**Task objective:** Nothing may be dropped. Retype the whole listing exactly.

--- Data Enclosed Below ---

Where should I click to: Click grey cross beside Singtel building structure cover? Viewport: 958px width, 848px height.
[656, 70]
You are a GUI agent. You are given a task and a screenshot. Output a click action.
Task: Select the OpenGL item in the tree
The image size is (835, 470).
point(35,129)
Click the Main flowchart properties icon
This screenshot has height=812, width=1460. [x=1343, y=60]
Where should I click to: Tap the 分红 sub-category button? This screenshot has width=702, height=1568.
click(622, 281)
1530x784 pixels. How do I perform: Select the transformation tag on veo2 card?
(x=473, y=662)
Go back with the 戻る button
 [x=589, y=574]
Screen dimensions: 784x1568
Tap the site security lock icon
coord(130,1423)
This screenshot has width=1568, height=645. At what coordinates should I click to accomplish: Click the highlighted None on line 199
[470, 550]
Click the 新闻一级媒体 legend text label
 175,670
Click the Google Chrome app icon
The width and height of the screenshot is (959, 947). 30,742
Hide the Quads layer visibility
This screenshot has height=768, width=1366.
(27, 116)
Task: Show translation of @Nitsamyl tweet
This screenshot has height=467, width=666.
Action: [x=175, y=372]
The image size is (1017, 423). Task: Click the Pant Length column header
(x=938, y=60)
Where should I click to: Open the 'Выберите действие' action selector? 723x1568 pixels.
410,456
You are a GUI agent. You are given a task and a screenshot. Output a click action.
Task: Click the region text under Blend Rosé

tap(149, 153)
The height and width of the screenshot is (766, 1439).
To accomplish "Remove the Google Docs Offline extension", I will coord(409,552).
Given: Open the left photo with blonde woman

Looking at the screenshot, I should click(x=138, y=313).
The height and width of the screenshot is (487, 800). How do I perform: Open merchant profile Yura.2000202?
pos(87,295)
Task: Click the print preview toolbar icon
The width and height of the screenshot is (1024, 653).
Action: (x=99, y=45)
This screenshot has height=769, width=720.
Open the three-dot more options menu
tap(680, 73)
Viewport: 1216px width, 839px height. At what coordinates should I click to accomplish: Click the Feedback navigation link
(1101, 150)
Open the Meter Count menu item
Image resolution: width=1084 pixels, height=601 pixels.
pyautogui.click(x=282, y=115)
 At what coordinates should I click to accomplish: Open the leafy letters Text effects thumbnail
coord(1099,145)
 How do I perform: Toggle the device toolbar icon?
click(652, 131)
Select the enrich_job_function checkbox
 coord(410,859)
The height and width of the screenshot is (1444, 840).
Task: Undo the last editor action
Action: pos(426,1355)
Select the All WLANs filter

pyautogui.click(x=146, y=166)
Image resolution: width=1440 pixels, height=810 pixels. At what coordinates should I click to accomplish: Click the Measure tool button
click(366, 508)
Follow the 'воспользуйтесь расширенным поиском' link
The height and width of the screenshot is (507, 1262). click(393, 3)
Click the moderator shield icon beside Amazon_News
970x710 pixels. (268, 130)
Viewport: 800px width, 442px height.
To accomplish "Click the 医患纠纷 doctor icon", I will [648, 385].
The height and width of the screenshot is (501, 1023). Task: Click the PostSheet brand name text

--- End of Enclosed Data ---

**Problem solution:**
Where should I click to: Click grey cross beside Singtel building structure cover? Viewport: 958px width, 848px height.
[656, 70]
You are a GUI agent. You are given a task and a screenshot. Output a click action.
Task: Select the OpenGL item in the tree
The image size is (835, 470).
point(35,129)
Click the Main flowchart properties icon
This screenshot has height=812, width=1460. [x=1343, y=60]
Where should I click to: Tap the 分红 sub-category button? This screenshot has width=702, height=1568.
click(622, 281)
1530x784 pixels. How do I perform: Select the transformation tag on veo2 card?
(x=473, y=662)
Go back with the 戻る button
 [x=589, y=574]
Screen dimensions: 784x1568
Tap the site security lock icon
coord(130,1423)
This screenshot has width=1568, height=645. At what coordinates should I click to accomplish: Click the highlighted None on line 199
[470, 550]
Click the 新闻一级媒体 legend text label
 175,670
Click the Google Chrome app icon
The width and height of the screenshot is (959, 947). 30,742
Hide the Quads layer visibility
This screenshot has height=768, width=1366.
(27, 116)
Task: Show translation of @Nitsamyl tweet
This screenshot has height=467, width=666.
Action: [x=175, y=372]
The image size is (1017, 423). Task: Click the Pant Length column header
(x=938, y=60)
Where should I click to: Open the 'Выберите действие' action selector? 723x1568 pixels.
410,456
You are a GUI agent. You are given a task and a screenshot. Output a click action.
Task: Click the region text under Blend Rosé

tap(149, 153)
The height and width of the screenshot is (766, 1439).
To accomplish "Remove the Google Docs Offline extension", I will coord(409,552).
Given: Open the left photo with blonde woman

Looking at the screenshot, I should click(x=138, y=313).
The height and width of the screenshot is (487, 800). How do I perform: Open merchant profile Yura.2000202?
pos(87,295)
Task: Click the print preview toolbar icon
The width and height of the screenshot is (1024, 653).
Action: (x=99, y=45)
This screenshot has height=769, width=720.
Open the three-dot more options menu
tap(680, 73)
Viewport: 1216px width, 839px height. At what coordinates should I click to accomplish: Click the Feedback navigation link
(1101, 150)
Open the Meter Count menu item
Image resolution: width=1084 pixels, height=601 pixels.
pyautogui.click(x=282, y=115)
 At what coordinates should I click to accomplish: Open the leafy letters Text effects thumbnail
coord(1099,145)
 How do I perform: Toggle the device toolbar icon?
click(652, 131)
Select the enrich_job_function checkbox
 coord(410,859)
The height and width of the screenshot is (1444, 840).
Task: Undo the last editor action
Action: pos(426,1355)
Select the All WLANs filter

pyautogui.click(x=146, y=166)
Image resolution: width=1440 pixels, height=810 pixels. At what coordinates should I click to accomplish: Click the Measure tool button
click(366, 508)
Follow the 'воспользуйтесь расширенным поиском' link
The height and width of the screenshot is (507, 1262). click(393, 3)
Click the moderator shield icon beside Amazon_News
970x710 pixels. (268, 130)
Viewport: 800px width, 442px height.
To accomplish "Click the 医患纠纷 doctor icon", I will [648, 385].
The height and width of the screenshot is (501, 1023). Task: Click the PostSheet brand name text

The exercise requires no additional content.